People who know they are growing more forgetful may have a tendency to simplify their investments — or their children may make them do so.
Three economists — Su H. Shin, Dean R. Lillard and Jay Bhattacharya — reported that conclusion in a new study distributed by the National Bureau of Economic Research.
(Related: Dear Future Me: Please Listen!)
Shin and the other economists wrote the paper, Understanding the Correlation Between Alzheimer’s Disease Polygenic Risk, Wealth, and the Composition of Wealth Holdings, to look at the relationship between people’s risk for developing dementia and their retirement savings.
The economists conducted the study by using data collected from 1992 through 2014 by the Health and Retirement Study (HRS) program.
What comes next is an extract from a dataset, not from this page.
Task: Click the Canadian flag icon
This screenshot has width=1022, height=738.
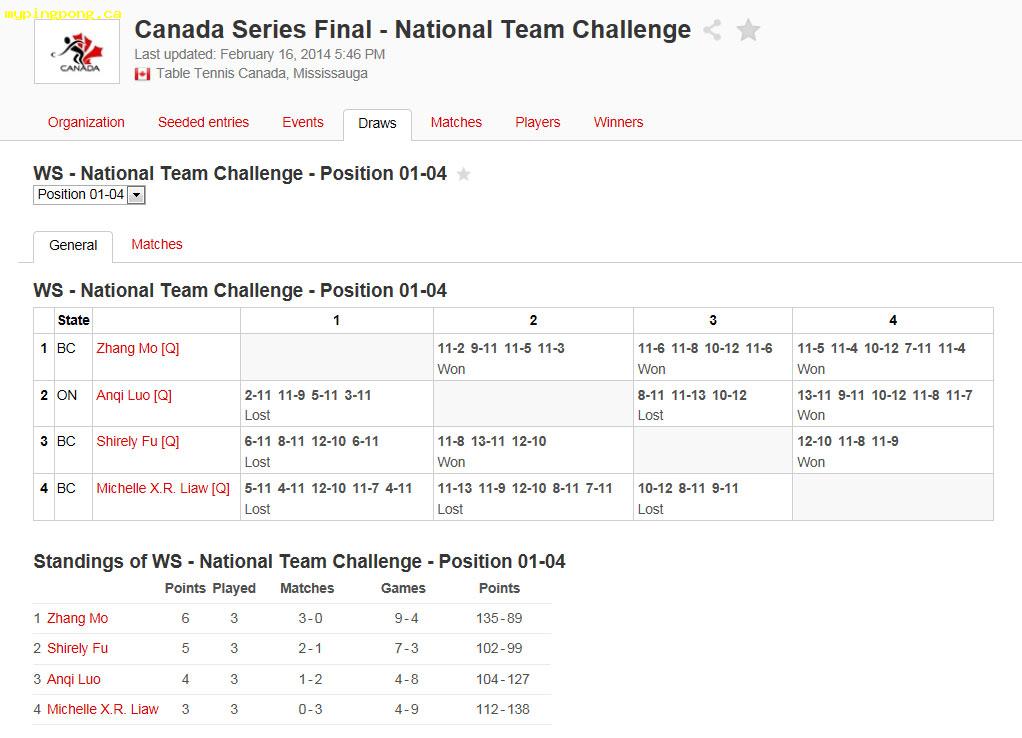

The HRS team surveys American adults ages 50 and older, and their spouses, every two years.
In 2006, 2008, 2010 and 2012, the HRS team collected saliva samples from the survey participants. The team used the samples to develop “polygenic score” (PGS) statistics for the participants, or estimates of how likely the participants were to develop dementia, based on genetic testing results.
The researchers studied correlations between survey participants’ PGS results and their investments.
The economists found that the high-risk survey participants held about 9% more wealth in bank certificates of deposit (CDs), or “hands-off assets,” than other, comparable HRS survey participants did.